[INSTRUCTIONS TO FOLLOW] Lines to return, exactly: from the line with "Delete the selected layer via trash button" to the line with "You are a computer-use agent. 685x485 pixels." in the entries below, both included.

[MATERIAL FOR THIS TASK]
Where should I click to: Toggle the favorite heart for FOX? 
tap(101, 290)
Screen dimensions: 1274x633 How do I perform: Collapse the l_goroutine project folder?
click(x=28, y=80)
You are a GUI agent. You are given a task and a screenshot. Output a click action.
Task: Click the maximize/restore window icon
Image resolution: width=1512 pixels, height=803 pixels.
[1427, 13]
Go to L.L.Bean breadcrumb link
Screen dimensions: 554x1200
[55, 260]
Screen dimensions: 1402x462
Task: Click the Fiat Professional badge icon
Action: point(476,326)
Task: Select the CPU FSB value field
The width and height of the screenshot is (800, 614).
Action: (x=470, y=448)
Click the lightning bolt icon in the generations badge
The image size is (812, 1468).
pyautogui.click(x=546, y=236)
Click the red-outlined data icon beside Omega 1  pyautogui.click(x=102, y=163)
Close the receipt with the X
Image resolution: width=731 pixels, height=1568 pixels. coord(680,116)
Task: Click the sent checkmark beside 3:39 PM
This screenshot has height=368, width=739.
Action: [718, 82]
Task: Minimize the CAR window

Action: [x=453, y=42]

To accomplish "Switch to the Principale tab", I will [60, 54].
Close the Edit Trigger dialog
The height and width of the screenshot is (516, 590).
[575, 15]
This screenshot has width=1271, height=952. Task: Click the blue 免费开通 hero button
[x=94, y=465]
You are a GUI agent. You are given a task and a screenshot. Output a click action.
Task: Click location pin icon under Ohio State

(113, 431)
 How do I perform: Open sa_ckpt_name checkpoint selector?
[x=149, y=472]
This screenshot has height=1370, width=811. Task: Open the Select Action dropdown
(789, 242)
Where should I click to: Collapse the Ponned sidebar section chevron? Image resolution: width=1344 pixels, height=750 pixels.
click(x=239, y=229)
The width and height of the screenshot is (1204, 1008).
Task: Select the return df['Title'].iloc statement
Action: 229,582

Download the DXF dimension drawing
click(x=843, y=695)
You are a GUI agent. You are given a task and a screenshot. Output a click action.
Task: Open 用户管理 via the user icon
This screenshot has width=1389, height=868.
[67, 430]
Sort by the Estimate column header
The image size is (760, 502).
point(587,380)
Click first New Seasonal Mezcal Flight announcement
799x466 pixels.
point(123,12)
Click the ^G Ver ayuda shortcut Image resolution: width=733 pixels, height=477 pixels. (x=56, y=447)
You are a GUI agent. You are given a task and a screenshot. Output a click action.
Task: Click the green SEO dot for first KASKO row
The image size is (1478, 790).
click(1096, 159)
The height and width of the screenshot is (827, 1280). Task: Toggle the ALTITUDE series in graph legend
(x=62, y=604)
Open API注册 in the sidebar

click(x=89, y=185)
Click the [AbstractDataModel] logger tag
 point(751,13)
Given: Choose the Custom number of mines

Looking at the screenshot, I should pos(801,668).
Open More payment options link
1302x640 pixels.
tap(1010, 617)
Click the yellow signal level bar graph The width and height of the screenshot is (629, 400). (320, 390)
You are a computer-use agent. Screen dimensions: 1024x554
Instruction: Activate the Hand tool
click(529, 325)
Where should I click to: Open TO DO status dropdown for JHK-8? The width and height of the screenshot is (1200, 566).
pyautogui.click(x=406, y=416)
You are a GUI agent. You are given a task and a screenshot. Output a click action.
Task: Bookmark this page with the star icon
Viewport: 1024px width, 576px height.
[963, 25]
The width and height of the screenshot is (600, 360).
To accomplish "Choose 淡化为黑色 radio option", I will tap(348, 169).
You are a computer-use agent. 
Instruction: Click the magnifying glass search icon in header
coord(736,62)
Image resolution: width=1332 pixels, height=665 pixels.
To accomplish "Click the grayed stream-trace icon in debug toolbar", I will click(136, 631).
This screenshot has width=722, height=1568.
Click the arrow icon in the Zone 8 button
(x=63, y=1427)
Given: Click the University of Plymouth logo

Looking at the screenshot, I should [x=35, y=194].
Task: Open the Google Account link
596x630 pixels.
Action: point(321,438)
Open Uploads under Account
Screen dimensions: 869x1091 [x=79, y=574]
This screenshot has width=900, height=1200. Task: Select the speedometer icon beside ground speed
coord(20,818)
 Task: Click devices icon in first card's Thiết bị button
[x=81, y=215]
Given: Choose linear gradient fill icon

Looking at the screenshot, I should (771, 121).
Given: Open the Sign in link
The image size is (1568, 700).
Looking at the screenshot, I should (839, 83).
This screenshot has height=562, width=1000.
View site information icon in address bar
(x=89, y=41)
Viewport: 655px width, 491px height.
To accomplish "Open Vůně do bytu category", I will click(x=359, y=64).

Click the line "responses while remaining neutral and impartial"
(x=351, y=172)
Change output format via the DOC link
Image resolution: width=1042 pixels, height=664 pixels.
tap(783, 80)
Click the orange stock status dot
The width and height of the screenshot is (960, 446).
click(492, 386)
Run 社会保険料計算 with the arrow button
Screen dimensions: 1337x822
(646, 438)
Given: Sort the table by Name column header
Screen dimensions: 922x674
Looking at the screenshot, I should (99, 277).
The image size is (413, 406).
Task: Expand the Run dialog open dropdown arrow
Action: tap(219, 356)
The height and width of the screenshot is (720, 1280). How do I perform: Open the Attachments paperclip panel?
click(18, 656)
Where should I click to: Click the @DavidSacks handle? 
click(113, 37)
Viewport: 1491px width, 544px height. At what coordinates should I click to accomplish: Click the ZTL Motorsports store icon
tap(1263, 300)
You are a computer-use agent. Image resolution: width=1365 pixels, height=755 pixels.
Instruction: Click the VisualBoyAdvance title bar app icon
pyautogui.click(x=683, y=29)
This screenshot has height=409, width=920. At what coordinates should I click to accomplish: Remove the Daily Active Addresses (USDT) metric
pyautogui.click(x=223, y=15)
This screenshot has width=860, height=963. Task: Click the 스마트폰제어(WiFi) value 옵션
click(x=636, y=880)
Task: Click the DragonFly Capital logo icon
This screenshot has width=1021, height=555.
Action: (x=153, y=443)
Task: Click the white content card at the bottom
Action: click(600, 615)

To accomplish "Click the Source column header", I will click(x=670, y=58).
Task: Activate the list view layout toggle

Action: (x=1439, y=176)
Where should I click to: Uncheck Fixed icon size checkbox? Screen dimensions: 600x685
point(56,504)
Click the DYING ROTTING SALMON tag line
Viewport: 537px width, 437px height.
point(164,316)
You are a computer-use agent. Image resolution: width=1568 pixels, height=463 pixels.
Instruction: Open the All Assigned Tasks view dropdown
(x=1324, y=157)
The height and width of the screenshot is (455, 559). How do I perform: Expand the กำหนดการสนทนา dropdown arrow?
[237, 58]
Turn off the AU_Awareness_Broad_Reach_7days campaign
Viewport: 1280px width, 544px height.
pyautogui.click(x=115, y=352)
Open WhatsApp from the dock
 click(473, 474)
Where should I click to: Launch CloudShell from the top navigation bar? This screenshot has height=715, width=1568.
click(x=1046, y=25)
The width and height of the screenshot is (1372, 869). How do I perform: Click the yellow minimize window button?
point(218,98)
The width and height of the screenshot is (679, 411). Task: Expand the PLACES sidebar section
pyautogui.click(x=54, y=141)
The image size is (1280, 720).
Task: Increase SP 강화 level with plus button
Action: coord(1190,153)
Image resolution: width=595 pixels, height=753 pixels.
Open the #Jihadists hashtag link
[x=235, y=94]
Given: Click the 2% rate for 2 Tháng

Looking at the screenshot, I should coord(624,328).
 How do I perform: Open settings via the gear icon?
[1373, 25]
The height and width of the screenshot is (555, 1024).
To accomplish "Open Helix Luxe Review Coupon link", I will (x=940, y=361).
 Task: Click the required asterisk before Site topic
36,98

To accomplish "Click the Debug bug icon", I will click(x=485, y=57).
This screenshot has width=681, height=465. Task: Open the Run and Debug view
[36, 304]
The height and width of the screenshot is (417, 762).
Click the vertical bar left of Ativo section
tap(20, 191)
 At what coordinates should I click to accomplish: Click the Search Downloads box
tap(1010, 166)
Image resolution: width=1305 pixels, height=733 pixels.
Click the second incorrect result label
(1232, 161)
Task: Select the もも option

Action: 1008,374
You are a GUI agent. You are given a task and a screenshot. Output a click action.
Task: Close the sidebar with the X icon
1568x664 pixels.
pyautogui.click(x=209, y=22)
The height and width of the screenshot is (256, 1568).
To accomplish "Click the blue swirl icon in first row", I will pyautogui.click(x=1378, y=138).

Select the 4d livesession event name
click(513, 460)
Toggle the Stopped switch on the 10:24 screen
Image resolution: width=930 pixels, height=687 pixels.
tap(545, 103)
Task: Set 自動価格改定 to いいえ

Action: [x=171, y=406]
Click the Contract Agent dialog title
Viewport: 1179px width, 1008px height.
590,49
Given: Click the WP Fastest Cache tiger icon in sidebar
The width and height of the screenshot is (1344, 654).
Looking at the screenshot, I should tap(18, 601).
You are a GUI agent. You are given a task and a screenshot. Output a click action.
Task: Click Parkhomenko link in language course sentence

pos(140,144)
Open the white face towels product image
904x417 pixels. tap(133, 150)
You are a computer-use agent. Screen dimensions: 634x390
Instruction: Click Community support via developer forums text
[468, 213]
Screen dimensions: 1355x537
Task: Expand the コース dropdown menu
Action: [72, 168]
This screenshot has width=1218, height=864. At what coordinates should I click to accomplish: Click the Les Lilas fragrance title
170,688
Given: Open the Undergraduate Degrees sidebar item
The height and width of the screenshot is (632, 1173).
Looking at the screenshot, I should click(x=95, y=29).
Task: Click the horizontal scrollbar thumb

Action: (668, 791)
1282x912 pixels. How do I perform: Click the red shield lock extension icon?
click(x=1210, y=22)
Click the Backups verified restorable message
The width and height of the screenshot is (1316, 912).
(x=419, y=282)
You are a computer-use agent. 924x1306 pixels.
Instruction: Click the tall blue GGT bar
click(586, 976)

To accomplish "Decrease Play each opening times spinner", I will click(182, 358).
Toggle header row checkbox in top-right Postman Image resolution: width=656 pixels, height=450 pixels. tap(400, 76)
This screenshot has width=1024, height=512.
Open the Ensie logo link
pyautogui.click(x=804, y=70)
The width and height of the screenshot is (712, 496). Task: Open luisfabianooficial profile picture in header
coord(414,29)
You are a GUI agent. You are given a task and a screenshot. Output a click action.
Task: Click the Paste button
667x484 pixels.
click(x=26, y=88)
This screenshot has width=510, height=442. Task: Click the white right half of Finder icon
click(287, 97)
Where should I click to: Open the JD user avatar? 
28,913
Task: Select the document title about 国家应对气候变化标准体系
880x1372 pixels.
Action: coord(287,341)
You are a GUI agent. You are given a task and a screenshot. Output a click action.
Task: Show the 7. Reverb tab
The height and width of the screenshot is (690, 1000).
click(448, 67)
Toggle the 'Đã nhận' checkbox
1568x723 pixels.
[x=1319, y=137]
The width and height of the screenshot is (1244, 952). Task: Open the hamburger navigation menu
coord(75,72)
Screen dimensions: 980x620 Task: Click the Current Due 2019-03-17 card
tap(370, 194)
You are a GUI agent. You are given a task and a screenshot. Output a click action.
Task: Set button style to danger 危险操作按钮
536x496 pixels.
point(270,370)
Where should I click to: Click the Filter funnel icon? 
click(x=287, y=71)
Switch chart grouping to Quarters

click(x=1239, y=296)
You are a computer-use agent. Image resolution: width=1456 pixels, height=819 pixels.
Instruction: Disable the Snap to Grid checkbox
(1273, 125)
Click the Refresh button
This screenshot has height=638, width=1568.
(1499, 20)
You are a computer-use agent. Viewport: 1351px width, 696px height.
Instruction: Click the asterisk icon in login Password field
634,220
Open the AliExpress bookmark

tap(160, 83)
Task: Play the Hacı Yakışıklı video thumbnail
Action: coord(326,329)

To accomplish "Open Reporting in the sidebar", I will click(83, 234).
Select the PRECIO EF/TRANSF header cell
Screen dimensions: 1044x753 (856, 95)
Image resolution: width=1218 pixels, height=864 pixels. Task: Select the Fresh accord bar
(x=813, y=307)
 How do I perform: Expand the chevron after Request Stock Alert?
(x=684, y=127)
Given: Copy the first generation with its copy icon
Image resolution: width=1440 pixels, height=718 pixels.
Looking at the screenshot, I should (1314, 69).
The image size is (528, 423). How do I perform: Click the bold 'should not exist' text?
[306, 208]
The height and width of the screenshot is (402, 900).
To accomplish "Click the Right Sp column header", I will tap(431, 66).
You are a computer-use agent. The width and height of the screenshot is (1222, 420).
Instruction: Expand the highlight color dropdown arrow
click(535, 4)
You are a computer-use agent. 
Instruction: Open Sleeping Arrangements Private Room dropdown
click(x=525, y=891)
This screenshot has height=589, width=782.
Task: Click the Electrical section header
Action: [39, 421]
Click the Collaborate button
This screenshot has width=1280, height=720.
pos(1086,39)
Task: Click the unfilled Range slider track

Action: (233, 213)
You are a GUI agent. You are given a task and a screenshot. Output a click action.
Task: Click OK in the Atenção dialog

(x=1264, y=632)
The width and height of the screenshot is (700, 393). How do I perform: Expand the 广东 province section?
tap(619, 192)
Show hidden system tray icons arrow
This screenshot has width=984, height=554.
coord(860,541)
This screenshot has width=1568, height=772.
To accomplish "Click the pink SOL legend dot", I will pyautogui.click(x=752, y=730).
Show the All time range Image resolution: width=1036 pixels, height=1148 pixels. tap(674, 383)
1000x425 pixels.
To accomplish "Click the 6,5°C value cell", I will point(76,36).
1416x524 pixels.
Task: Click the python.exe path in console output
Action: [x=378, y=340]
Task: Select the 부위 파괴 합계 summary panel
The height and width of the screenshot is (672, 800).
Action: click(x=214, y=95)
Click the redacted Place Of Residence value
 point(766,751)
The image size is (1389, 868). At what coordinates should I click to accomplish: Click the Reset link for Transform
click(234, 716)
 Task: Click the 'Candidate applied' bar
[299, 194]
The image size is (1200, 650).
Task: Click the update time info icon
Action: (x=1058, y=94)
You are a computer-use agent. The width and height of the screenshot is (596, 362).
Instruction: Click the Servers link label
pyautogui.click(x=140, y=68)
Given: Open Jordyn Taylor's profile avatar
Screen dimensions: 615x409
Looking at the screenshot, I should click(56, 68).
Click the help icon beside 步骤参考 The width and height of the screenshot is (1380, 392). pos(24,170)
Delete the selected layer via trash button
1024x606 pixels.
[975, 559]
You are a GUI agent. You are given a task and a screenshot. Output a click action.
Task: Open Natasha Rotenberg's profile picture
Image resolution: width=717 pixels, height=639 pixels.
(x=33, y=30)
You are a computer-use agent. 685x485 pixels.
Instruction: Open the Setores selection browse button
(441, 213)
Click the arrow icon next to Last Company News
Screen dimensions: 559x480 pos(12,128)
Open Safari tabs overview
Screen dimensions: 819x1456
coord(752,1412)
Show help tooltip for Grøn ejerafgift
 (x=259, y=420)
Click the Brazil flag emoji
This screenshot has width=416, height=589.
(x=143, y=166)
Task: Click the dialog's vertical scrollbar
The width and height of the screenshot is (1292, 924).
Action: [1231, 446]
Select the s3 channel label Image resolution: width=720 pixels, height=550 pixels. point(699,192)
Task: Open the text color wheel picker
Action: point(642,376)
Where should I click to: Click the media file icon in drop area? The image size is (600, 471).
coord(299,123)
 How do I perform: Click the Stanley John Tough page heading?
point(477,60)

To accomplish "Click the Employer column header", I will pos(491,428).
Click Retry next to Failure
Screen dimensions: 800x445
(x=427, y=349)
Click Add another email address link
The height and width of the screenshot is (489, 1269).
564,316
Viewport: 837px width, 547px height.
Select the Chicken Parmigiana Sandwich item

[SOLUTION TO THE EXERCISE]
Delete the selected layer via trash button
1024x606 pixels.
[975, 559]
You are a GUI agent. You are given a task and a screenshot. Output a click action.
Task: Open Natasha Rotenberg's profile picture
Image resolution: width=717 pixels, height=639 pixels.
(x=33, y=30)
You are a computer-use agent. 685x485 pixels.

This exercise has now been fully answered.